§ **What the task asks**: Set down exactly the lines running from the one with "Given: Insert the" to the last line of the listing below, both included, and skip every picture.

§ **Provided material**:
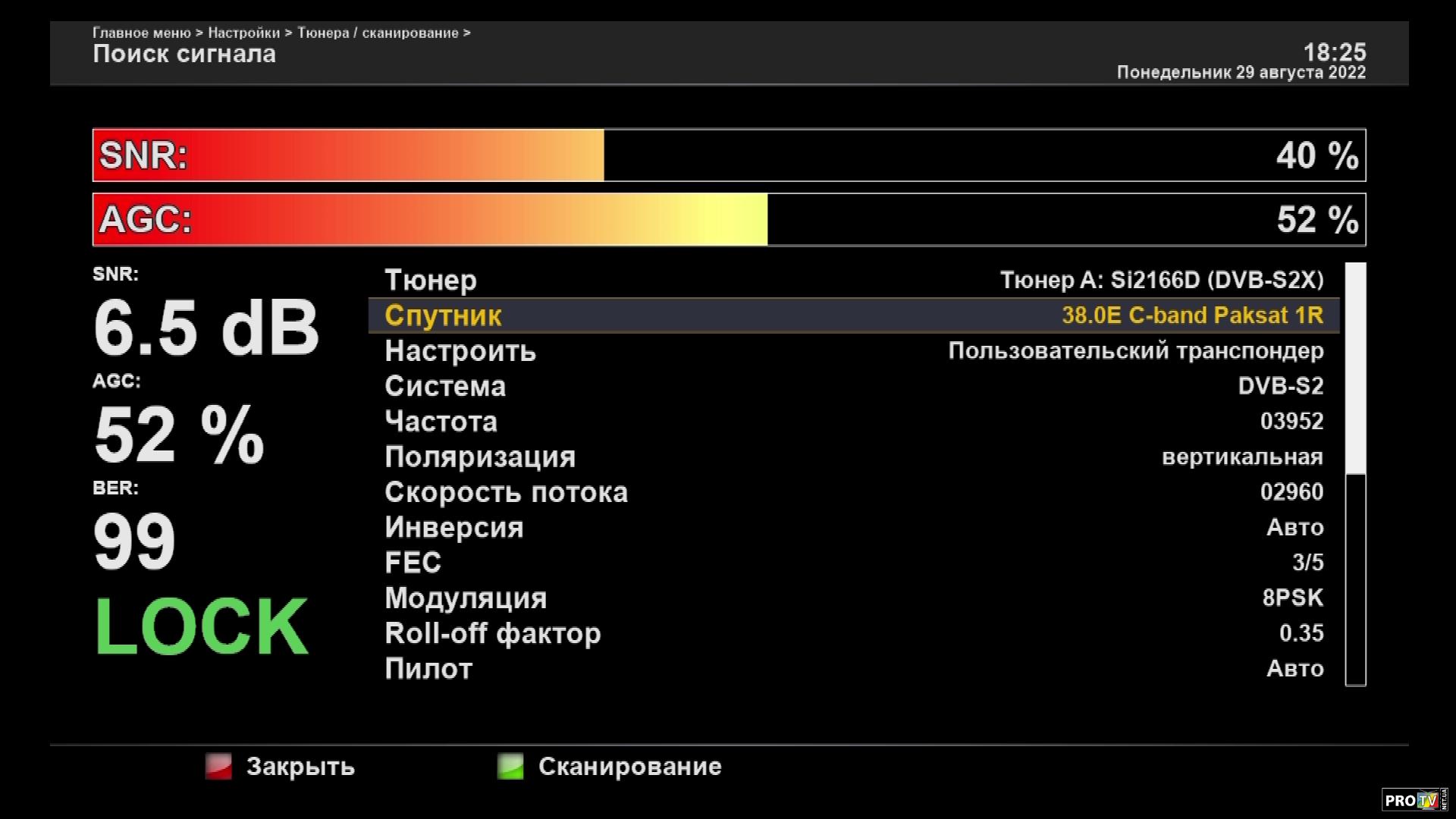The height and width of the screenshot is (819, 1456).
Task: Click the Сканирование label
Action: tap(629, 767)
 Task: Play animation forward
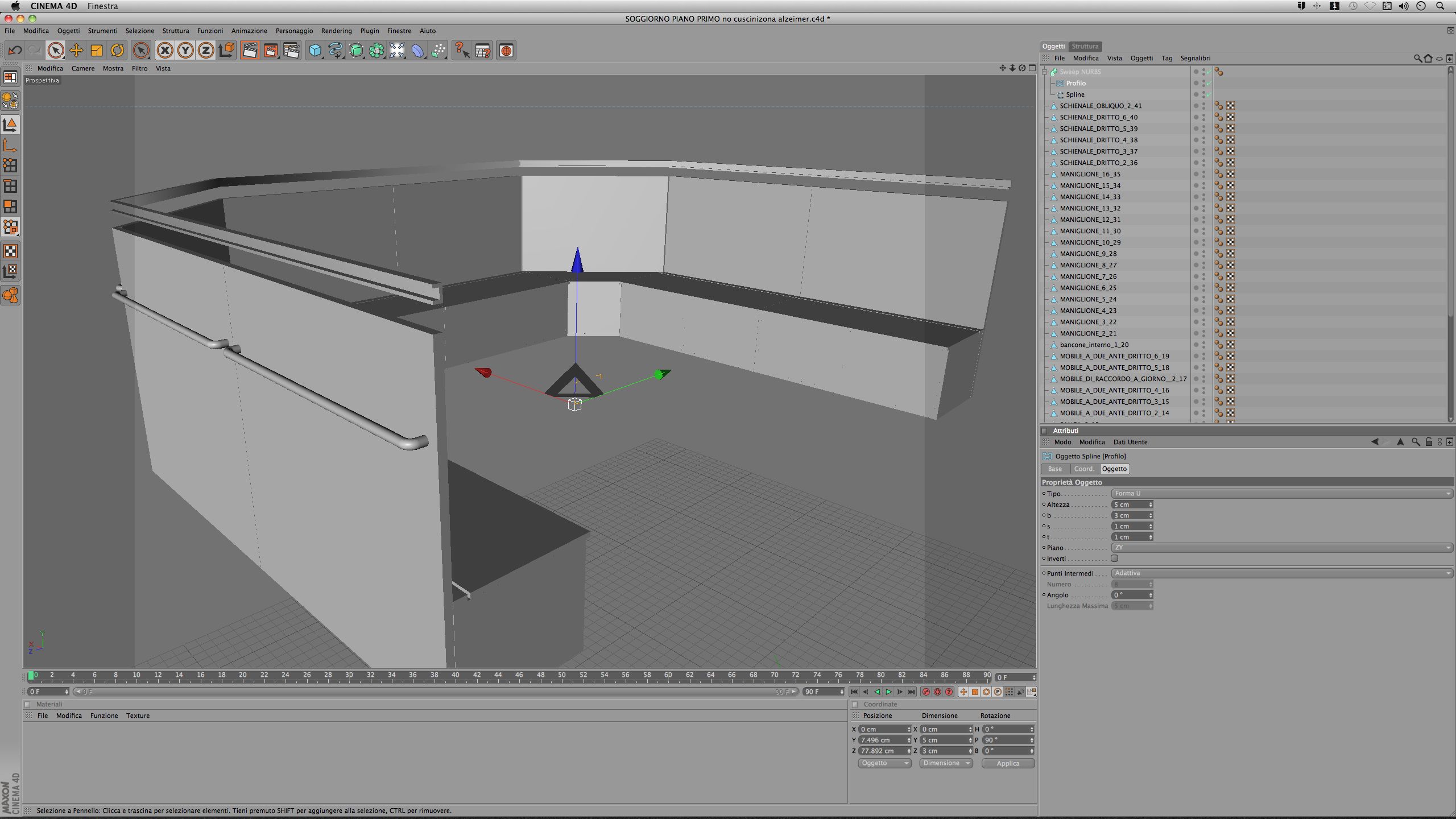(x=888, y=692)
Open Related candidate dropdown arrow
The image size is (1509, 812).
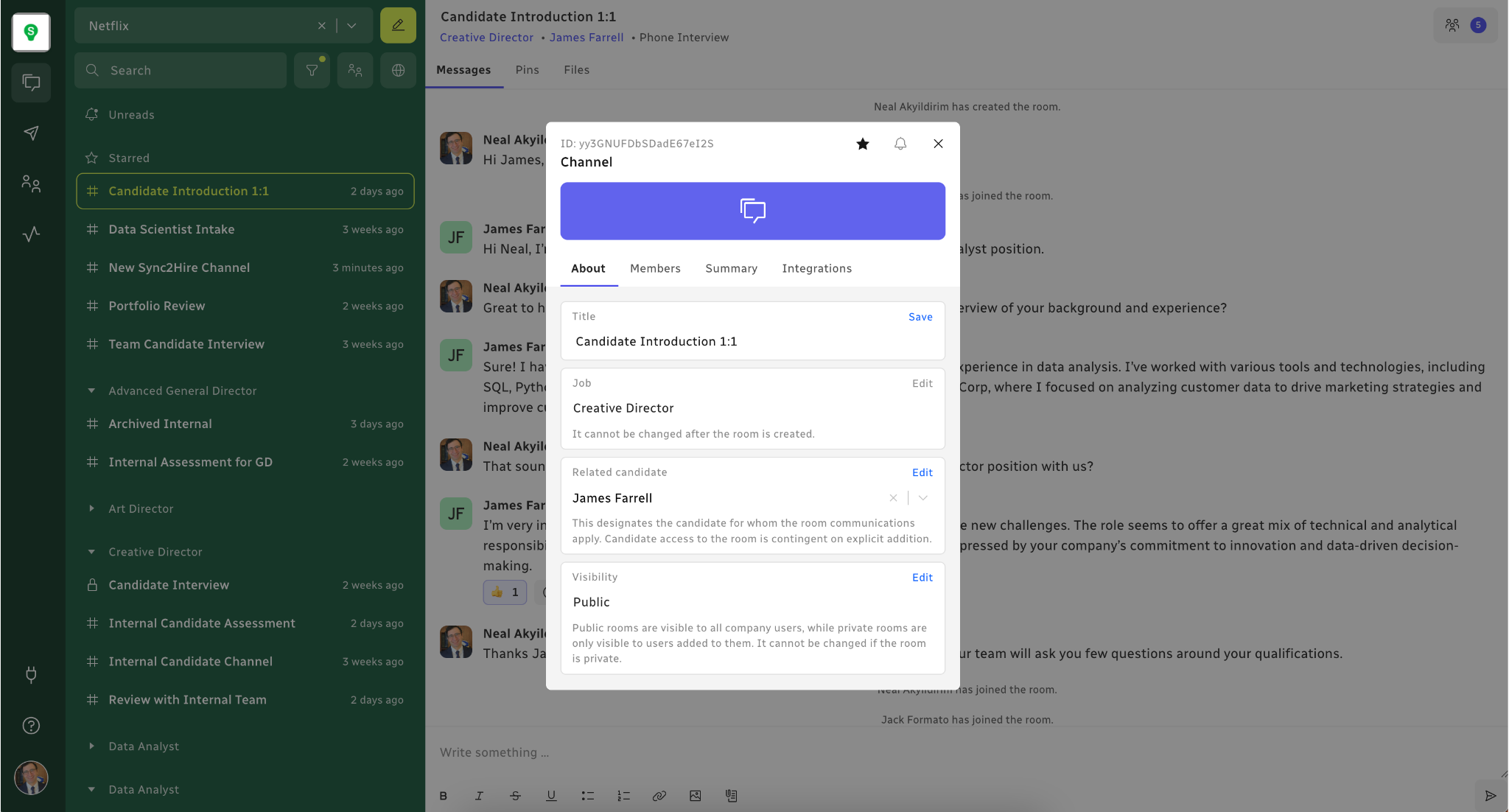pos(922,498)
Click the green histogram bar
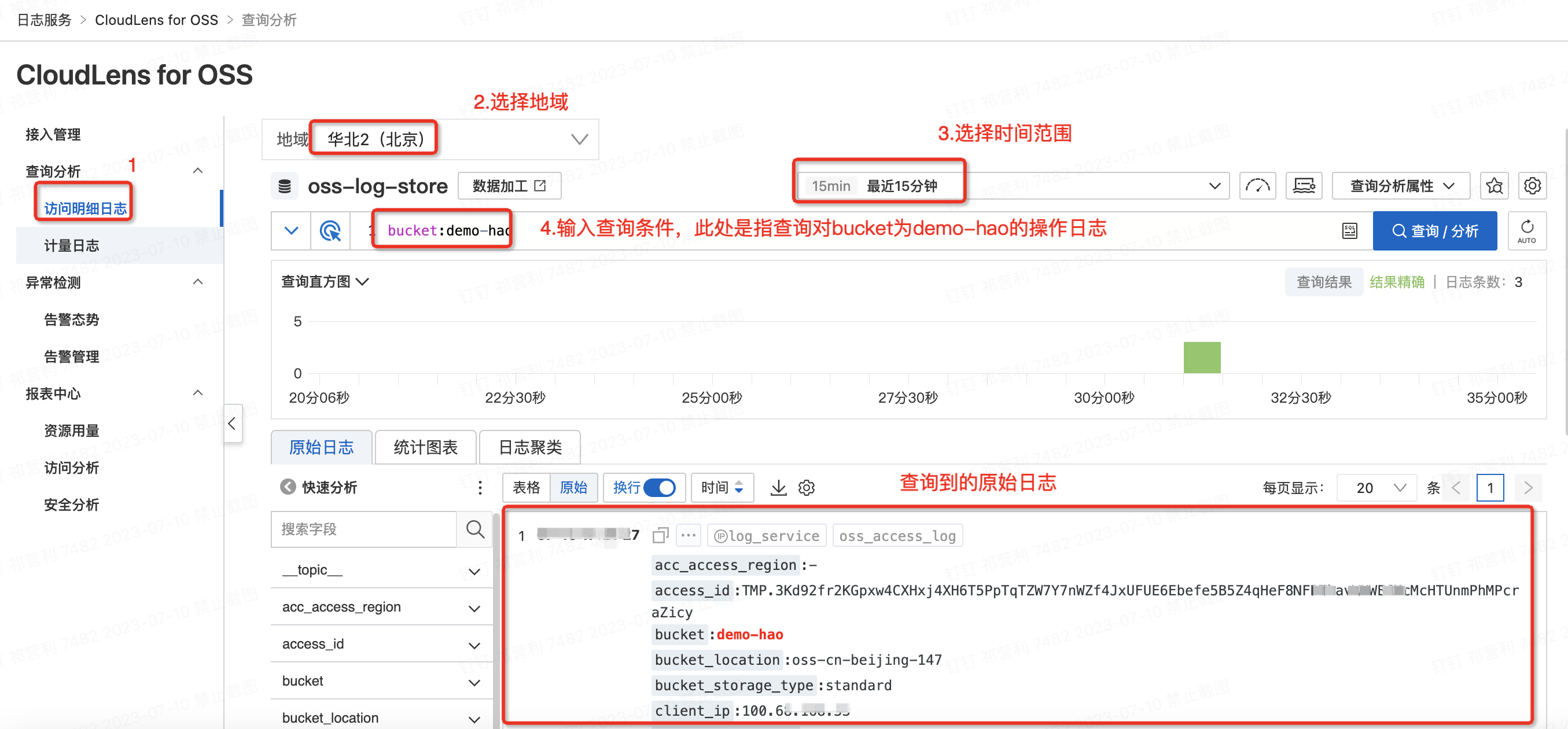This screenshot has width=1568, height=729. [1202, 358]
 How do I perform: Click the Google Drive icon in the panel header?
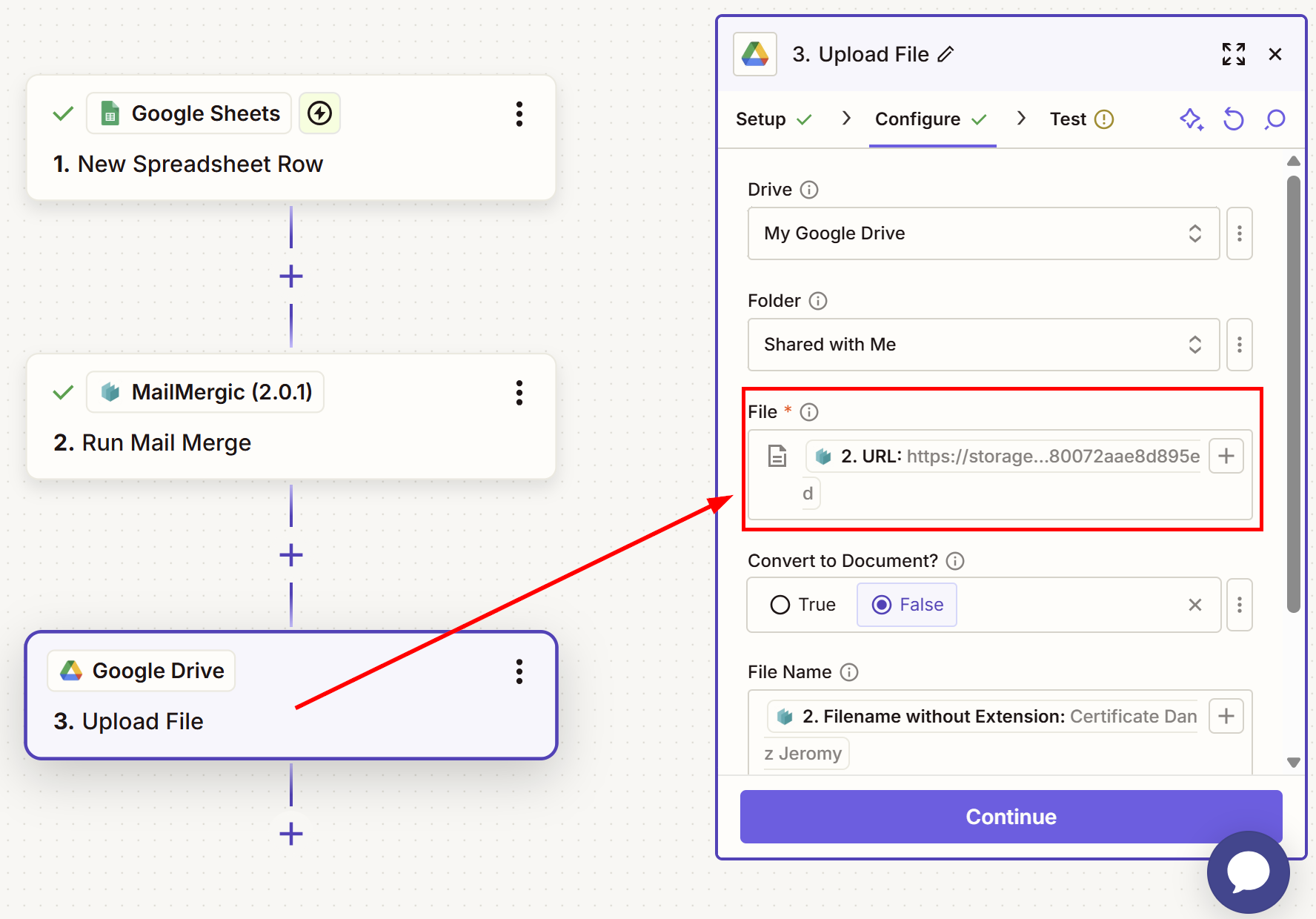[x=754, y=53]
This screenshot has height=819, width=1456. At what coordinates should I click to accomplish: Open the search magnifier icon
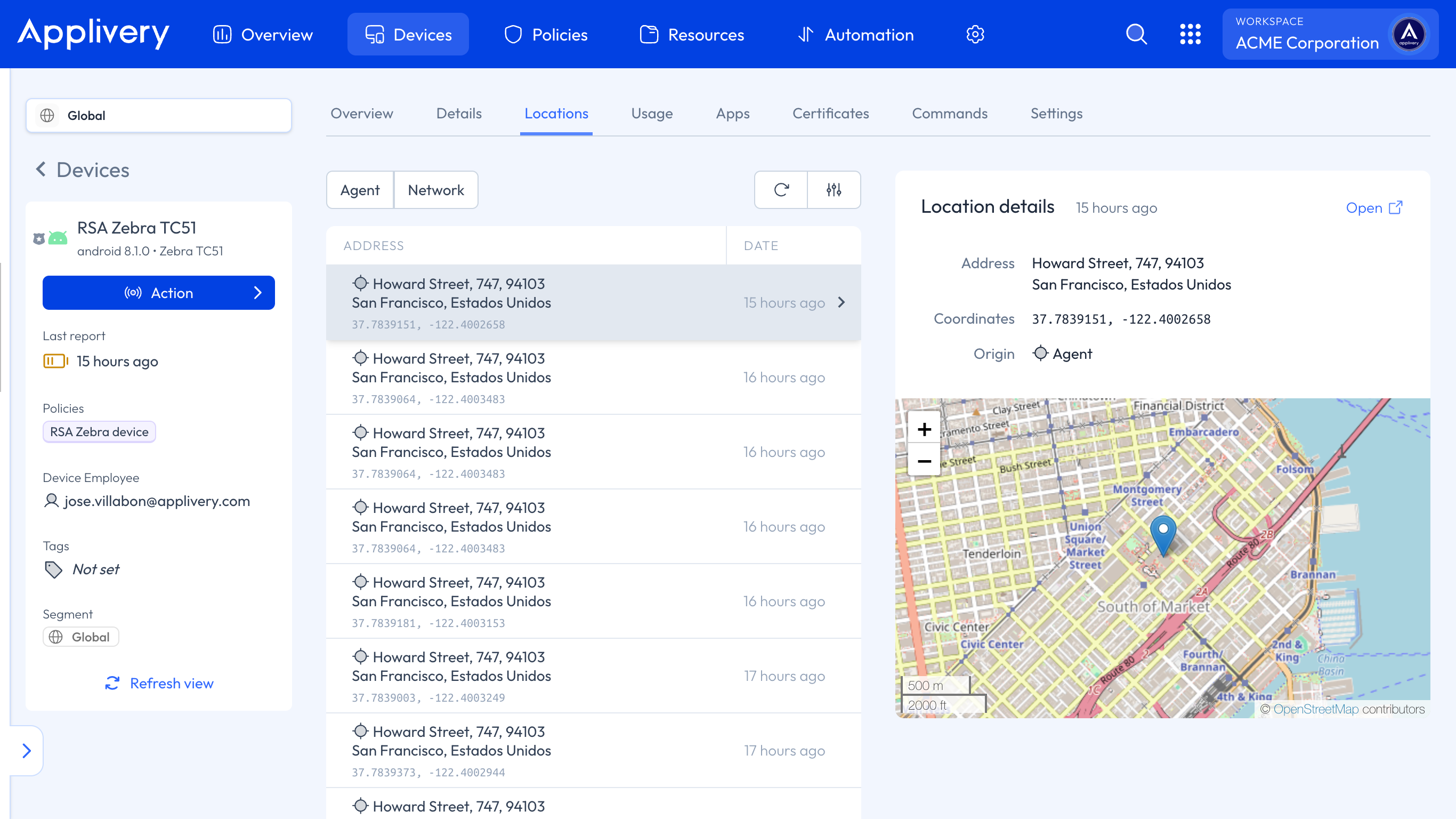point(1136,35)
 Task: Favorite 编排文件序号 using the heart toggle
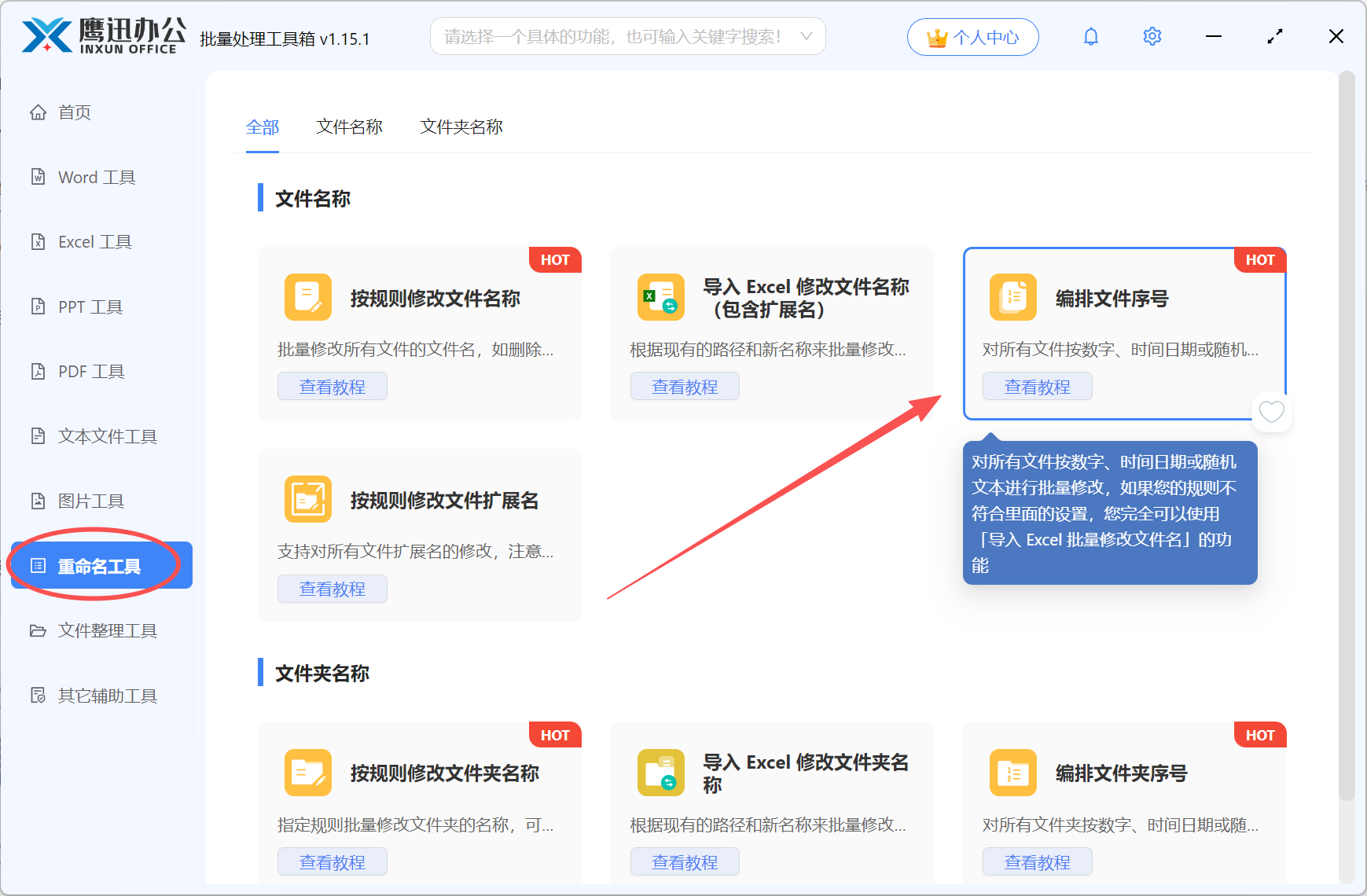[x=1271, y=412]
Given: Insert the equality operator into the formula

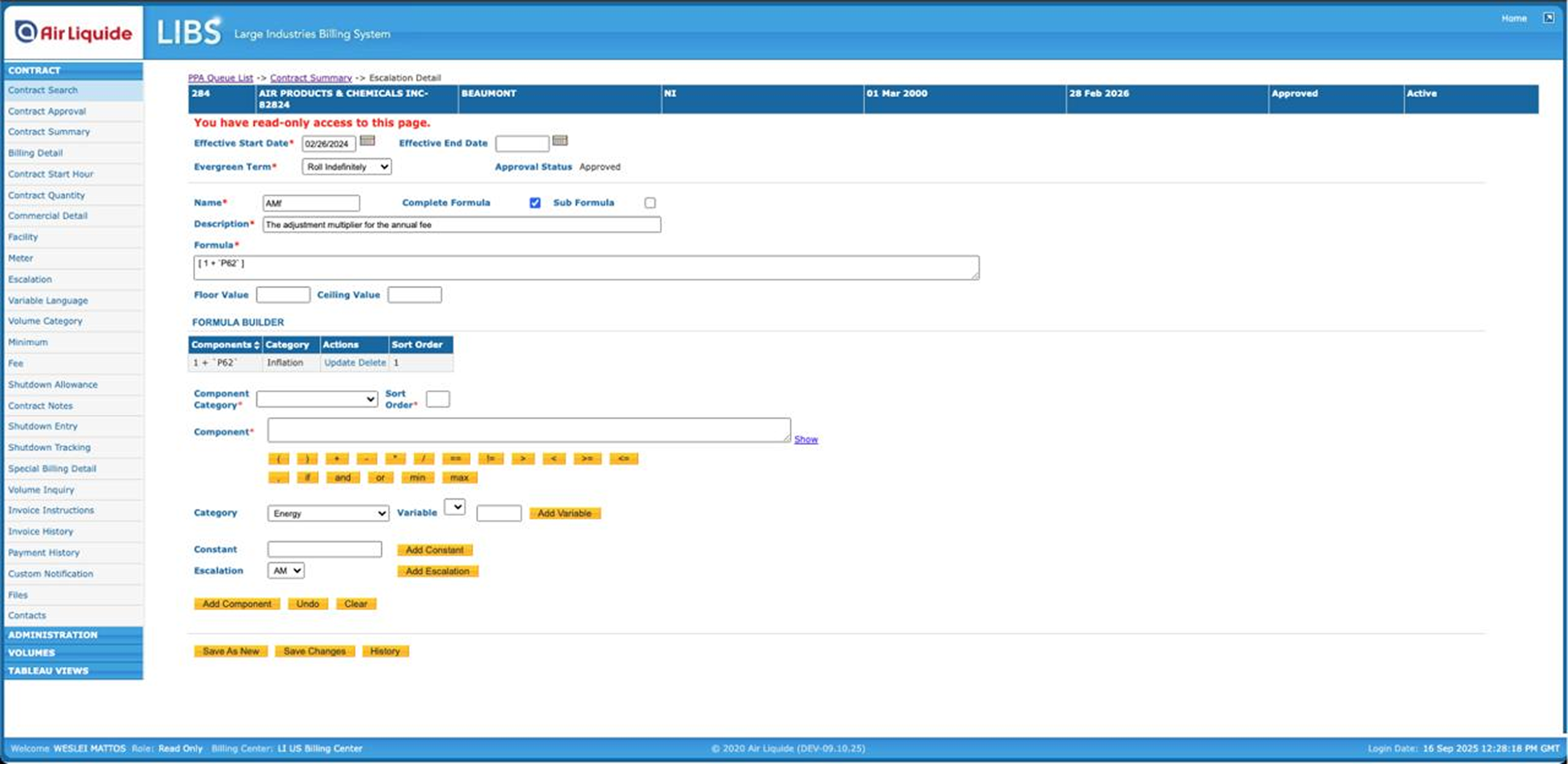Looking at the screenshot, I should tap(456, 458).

§ **Exercise result**:
Given: Insert the equality operator into the formula

Looking at the screenshot, I should tap(456, 458).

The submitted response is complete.